By: Dennis Dalman, Alexandria Echo Press
To this day, people who learn I worked in Alexandria for years will ask me what I think of “that Viking stone up there.” They mean, of course, the Kensington Runestone.
I always tell them I’m just not sure if it’s the genuine article. I’ve wavered on that for the past 30 years. I can’t count the number of books, magazine articles and scholarly papers I’ve read about the “Stone.”
But I always tell people that if it’s not the real thing, then it’s the greatest hoax of all time, along with the Shroud of Turin. It’s a great hoax because it is virtually impossible to disprove. It will go on mystifying and maddening people for centuries.
I just finished reading a new book that claims the Kensington Runestone is genuine. Written by the father-daughter team of Robert C. Johnson and Janey Westin, the book is entitled The Last Kings of Norse America: Runestone Keys to a Lost Empire. Note the clever title.

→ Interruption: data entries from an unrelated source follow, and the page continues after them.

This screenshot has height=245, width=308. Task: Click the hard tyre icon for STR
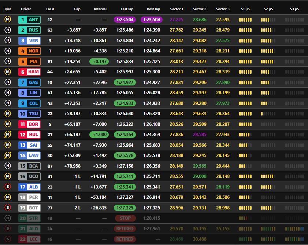(x=8, y=218)
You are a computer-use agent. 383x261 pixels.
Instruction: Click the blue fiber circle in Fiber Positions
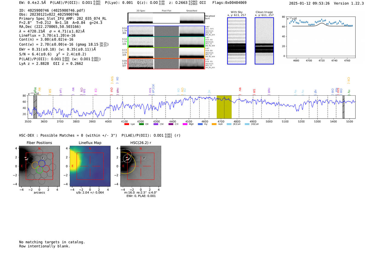click(x=42, y=163)
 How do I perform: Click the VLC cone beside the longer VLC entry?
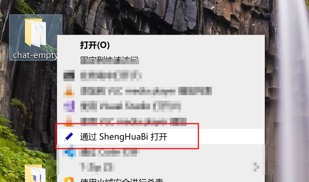pos(69,91)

Westin and Johnson, who live in the Twin Cities, are not quacks. They are impeccable scholars with no particular axe to grind. Westin is a professional sculptor and stone carver. Johnson is a professor in the Department of Earth Sciences at the University of Minnesota. Both had been intrigued for many years by the mysterious slab of stone. In 2001, their years of mutual research began. Their book is an interesting glimpse into medieval Scandinavian history and culture as well as a technical, in-depth examination of runic inscriptions.
They are convinced, based on historical and linguistic evidence, that the stone is proof a Norse expedition reached what is now the Kensington area in 1362. The purpose of the expedition, commissioned by King Magnus, was to reactivate the fur trade. A secondary goal was to help spread Christianity.

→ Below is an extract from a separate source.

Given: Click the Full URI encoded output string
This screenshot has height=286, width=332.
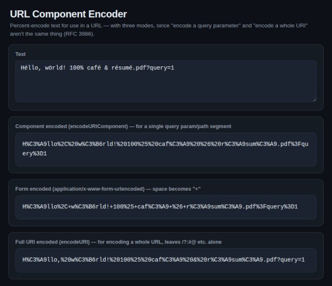Looking at the screenshot, I should point(163,260).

Johnson and Westin also claim a “Spirit Stone” found in Maine in 1971 is a kind of companion stone to the Runestone - a memorial to 17 men who died when an expedition ship sank in a storm.

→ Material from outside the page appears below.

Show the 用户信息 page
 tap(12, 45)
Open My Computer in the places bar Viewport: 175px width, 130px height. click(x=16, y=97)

According to the authors, the expedition was headed by a young king, King Haakon VII of Norway, who was the son of King Magnus (king of both Norway and Sweden). The commander of the voyage was Paul Knutson, a king’s law speaker of Norway at the time.
The book’s tantalizing evidence is compelling. It explains several “mysteries” that some skeptics have found laughable. Why would a band of Norwegians travel all that distance to a land-locked area? How did they even manage to get to the interior of Minnesota? Why in the world would an expedition stop and take the time to make inscriptions on a big rock after Native Americans had just killed 10 of their men?
Westin and Johnson answer the skeptics. First of all, the Norse were the greatest of seafarers who thought nothing of traveling thousands of miles to every kind of land on missions of discovery. Their trip to this area was via Hudson Bay, down through Winnipeg and several rivers.
Such intrepid traveling is no more far-fetched than the sailings of Columbus.
Second, the Norse were known to have memorialized anything and everything with runic inscriptions. Stone runes were such a vital part of medieval Norway and Sweden that they are the “keys” that help open up our understanding of Norse culture.
The book’s authors even claim to have located the massacre site, on the northwest shore of Big Cormorant Lake in Becker County, where mooring stones were found. Here is how the massacre supposedly happened: The 29 men set up camp near the shore of the lake. The next morning, 10 of the men stayed in camp repairing gear and smoking fish caught during the previous afternoon. In the meantime, 19 other men took boats out fishing. Late that day, they returned to their camp and to an eerie silence. There, they found the 10 men “red with blood,” all dead.
I highly recommend The Last Kings of Norse America. It’s a fascinating read, and it just might convince you. After reading it, I am far less skeptical - almost a true believer.